> [Exercise brief]:
Scan the material below for every line with the string "computer", and copy those lines.

======

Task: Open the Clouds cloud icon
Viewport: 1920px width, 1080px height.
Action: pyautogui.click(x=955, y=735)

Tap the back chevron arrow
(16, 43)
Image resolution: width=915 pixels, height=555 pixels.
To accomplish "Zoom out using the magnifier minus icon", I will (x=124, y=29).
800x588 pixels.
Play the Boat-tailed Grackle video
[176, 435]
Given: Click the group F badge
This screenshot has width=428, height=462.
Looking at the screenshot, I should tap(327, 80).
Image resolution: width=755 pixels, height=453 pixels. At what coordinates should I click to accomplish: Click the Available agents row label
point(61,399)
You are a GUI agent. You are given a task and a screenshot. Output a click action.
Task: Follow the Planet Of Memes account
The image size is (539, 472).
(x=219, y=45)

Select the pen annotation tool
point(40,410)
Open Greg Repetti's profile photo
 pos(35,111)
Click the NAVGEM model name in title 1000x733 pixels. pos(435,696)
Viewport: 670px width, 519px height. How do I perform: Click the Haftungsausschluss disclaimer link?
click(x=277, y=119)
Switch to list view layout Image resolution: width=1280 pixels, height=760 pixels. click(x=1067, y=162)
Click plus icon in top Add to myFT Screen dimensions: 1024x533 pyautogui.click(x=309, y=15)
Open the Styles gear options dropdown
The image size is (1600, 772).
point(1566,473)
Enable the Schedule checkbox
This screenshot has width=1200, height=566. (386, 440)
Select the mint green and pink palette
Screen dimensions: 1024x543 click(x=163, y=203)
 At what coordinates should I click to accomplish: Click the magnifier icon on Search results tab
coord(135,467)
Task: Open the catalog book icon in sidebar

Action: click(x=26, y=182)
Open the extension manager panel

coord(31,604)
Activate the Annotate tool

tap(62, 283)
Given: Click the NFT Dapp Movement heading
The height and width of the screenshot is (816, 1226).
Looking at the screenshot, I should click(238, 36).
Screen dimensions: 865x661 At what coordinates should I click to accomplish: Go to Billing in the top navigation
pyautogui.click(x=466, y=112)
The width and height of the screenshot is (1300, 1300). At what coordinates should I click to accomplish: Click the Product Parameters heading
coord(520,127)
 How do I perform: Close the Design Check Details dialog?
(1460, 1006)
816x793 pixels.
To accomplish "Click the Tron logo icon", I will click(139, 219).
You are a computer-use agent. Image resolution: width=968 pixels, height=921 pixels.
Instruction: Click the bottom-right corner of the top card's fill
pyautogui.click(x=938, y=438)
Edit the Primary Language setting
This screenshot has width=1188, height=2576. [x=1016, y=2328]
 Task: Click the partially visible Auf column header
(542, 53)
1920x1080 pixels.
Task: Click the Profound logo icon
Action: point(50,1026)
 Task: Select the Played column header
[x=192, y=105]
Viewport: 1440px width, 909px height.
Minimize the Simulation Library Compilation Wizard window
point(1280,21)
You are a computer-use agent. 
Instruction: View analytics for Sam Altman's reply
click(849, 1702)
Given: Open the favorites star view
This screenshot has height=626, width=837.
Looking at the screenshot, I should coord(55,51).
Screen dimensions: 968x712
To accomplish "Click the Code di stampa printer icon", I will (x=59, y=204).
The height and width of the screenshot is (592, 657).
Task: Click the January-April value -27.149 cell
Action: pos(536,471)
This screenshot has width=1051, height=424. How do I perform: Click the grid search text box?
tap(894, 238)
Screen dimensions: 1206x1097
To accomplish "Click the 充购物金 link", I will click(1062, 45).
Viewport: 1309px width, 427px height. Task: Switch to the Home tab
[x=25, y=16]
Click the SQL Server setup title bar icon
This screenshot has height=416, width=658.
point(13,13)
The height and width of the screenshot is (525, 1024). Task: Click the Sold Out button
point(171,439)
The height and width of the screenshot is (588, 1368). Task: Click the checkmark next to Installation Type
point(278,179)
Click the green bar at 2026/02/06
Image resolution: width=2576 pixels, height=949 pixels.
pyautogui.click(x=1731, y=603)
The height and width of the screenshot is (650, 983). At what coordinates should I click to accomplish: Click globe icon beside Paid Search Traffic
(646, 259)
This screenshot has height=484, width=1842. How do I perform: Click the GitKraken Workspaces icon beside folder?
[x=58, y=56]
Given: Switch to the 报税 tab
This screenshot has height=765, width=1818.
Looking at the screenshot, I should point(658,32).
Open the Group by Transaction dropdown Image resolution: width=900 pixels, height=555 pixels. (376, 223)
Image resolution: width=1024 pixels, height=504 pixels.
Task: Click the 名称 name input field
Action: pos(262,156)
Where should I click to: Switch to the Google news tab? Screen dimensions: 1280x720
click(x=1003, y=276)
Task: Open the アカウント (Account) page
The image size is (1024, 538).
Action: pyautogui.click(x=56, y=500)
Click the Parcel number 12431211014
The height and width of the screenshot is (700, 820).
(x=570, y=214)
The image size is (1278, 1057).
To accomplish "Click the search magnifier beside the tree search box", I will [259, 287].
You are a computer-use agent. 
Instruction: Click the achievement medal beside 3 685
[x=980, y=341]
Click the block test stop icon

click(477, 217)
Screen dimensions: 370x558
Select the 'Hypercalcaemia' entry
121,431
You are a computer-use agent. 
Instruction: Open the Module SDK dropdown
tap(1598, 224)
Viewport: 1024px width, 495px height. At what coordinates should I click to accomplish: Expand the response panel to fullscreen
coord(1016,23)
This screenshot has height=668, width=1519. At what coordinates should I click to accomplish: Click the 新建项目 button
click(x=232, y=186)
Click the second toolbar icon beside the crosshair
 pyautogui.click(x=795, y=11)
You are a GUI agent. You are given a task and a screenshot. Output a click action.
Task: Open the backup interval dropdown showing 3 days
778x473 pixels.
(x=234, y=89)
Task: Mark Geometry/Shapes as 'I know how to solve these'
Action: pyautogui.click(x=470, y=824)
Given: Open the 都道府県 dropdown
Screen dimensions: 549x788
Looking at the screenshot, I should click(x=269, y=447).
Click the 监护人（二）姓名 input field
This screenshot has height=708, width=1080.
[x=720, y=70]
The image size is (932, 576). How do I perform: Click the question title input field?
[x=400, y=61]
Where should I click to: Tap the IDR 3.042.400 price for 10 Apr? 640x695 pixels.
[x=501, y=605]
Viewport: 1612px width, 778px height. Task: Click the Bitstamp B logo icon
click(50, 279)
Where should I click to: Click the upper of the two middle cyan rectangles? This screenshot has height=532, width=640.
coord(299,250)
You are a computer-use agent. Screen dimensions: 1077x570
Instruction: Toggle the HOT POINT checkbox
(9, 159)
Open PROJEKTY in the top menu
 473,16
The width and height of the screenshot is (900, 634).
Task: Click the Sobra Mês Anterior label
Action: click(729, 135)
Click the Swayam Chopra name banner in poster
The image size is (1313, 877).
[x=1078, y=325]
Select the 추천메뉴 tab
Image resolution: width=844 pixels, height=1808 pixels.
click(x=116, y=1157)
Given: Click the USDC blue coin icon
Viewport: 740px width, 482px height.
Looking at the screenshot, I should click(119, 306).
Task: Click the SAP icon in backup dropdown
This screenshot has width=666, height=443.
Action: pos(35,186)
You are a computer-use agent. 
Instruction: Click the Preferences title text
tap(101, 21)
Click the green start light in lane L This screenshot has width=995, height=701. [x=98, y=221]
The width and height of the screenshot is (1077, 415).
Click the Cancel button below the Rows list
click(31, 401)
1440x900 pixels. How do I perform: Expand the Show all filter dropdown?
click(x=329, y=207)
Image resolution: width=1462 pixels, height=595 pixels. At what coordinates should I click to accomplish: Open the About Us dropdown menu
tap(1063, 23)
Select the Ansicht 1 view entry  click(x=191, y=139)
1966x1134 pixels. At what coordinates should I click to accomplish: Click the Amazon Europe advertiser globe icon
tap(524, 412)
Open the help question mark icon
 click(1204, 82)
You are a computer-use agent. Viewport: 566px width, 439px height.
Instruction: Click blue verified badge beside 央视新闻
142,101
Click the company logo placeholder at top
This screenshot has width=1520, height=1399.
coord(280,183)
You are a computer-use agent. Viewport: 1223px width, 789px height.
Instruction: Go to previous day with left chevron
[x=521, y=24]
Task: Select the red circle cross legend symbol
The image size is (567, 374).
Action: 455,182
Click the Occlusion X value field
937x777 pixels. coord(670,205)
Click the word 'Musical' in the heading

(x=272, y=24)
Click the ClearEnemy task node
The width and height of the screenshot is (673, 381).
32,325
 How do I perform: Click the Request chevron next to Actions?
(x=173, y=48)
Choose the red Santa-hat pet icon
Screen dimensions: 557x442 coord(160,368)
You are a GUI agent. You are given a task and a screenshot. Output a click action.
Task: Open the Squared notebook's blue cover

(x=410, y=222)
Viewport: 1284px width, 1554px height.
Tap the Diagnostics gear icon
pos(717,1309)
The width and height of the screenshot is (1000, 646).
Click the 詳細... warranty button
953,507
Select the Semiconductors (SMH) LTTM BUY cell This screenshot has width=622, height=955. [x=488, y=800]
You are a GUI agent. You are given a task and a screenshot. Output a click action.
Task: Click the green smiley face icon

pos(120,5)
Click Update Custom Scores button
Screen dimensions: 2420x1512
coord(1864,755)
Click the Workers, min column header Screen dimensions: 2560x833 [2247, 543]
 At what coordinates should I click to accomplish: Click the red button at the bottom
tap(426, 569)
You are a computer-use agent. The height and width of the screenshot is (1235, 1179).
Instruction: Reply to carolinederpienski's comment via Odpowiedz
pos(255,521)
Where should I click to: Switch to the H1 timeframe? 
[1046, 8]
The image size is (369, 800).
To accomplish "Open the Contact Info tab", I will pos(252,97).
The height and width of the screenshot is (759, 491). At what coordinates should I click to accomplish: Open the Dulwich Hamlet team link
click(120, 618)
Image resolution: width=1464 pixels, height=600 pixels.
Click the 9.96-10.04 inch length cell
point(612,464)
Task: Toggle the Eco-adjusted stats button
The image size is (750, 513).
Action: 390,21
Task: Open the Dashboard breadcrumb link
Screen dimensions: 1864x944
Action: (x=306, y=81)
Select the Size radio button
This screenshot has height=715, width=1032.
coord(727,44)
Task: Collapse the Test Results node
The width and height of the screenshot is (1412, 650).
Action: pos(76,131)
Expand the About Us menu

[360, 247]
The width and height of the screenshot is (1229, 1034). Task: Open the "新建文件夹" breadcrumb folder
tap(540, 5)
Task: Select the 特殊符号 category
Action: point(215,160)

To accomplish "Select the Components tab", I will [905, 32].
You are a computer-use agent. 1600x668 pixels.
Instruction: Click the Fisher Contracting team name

======

> [Output for this task]:
You are a computer-use agent. Image resolution: width=968 pixels, height=921 pixels.
You are a computer-use agent. 
You are a computer-use agent. 
You are a computer-use agent. 
You are a computer-use agent. Screen dimensions: 1077x570
You are a computer-use agent. 
You are a computer-use agent. Viewport: 566px width, 439px height.
You are a computer-use agent. Viewport: 1223px width, 789px height.
You are a computer-use agent. The height and width of the screenshot is (1235, 1179).
You are a computer-use agent. 1600x668 pixels.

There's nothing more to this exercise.